Trial disappointment for AZ lung cancer drug

pharmafile | October 3, 2011 | News story | Research and Development, Sales and Marketing AstraZeneca, selumetinib 

AstraZeneca’s lung cancer drug selumetinib has failed to hit its primary endpoint in a Phase II trial.

The trial compared selumetinib, in combination with Sanofi’s established chemotherapy drug Taxotere (docetaxel), with Taxotere alone, for the second-line treatment for a specific type of lung cancer.

The drug failed to meet its primary endpoint of increasing overall survival in the 87 patients with KRAS-mutant, locally advanced or metastatic non-small cell lung cancer (NSCLC).

This was the first completed randomised combination trial with a MEK inhibitor, but AZ will be disappointed that the drug failed to increase overall survival, the gold standard in oncology trials.

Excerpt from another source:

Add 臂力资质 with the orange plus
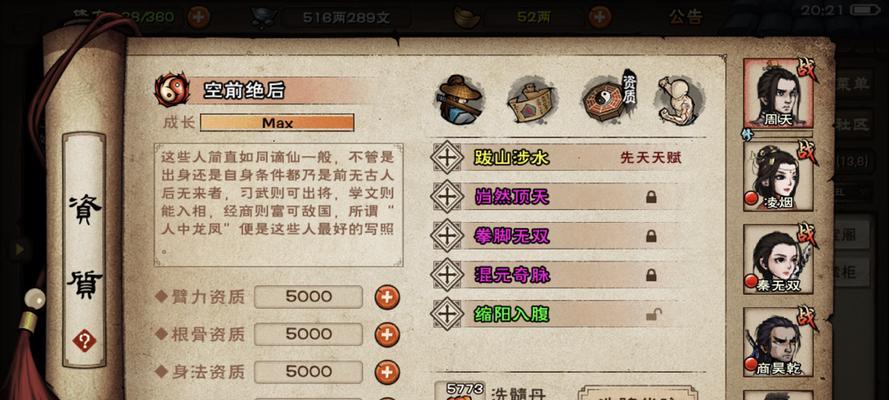The height and width of the screenshot is (400, 889). pyautogui.click(x=387, y=297)
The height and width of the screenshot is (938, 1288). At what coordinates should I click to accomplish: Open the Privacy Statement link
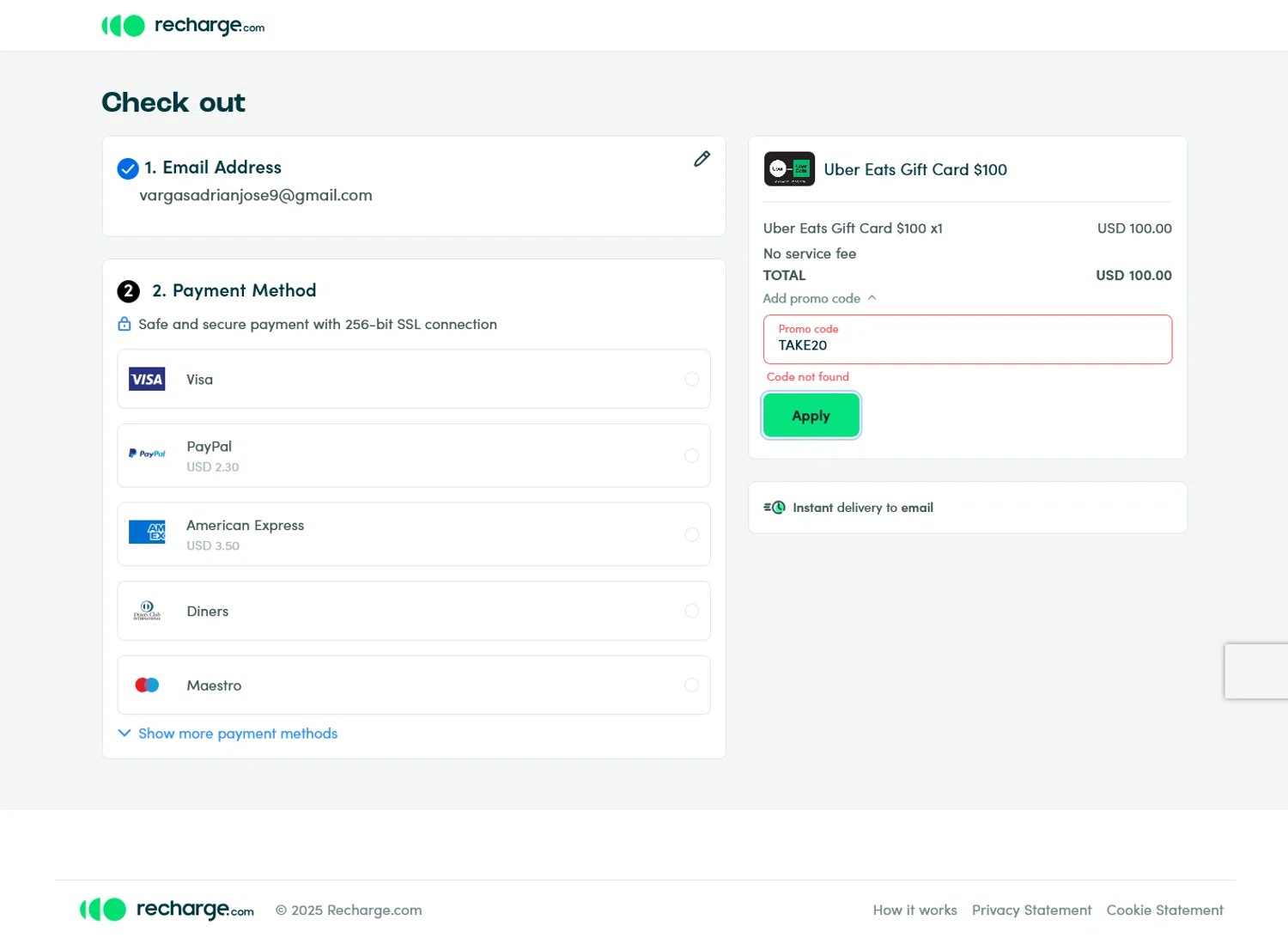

The drug did however meet its key secondary endpoints of progression-free survival, objective response rate, and alive and progression-free at six months.

Selumetinib is a small molecule MEK inhibitor that targets a key position in the Ras-Raf-MEK-ERK signaling pathway.

MEK has been shown to be frequently activated in cancer, in particular in tumours that have mutations in the Ras and Raf pathways.

The study’s results will be a setback for AZ, but the drug is currently undergoing 45 other clinical trials for various other diseases.

These include a Phase II trial, in combination with chemotherapy agent dacarbazine, that compares it with dacarbazine alone as first-line treatment of patients with melanoma whose tumours show BRAF mutations.